Huffman Coding with Gap Arrays for GPU Acceleration
Naoya Yamamoto, Koji Nakano, Yasuaki Ito, Daisuke Takafuji, Akihiko Kasagi, Tsuguchika Tabaru
Abstract
Huffman coding is a fundamental lossless data compression scheme used in many data compression file formats such as gzip, zip, png, and jpeg. Huffman encoding is easily parallelized, because all 8-bit symbols can be converted into codewords independently. On the other hand, since an encoded codeword sequence has no separator to identify each codeword, parallelizing Huffman decoding is a much harder task. This work presents a new data structure called gap array to be attached to an encoded codeword sequence of Huffman coding for accelerating parallel Huffman decoding.

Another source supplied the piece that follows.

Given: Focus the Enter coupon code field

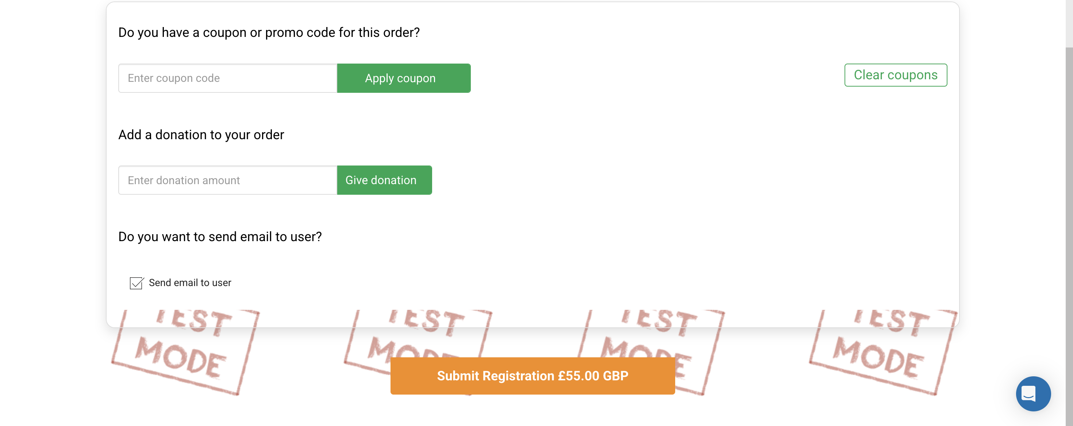Looking at the screenshot, I should 227,78.
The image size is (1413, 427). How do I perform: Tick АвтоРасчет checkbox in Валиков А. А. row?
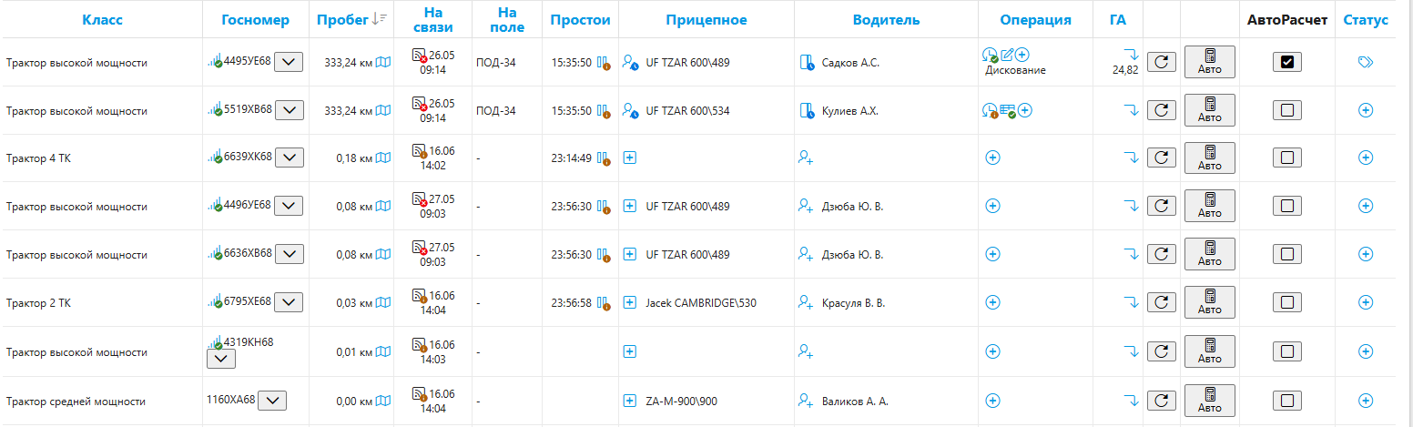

In addition, it also shows that GPU Huffman encoding and decoding can be accelerated by several techniques including (1) the Single Kernel Soft Synchronization (SKSS), (2) wordwise global memory access and (3) compact codebooks. The experimental results for 10 files on NVIDIA Tesla V100 GPU show that our GPU Huffman encoding and decoding run 2.87x-7.70x times and 1.26x-2.63x times faster than previously presented GPU Huffman encoding and decoding, respectively. Also, Huffman decoding can be further accelerated by a factor of 1.67x-6450x if a gap array is attached to an encoded codeword sequence. Since the size and computing overhead of gap arrays in Huffman encoding are small, we can conclude that gap arrays should be introduced for GPU Huffman encoding and decoding.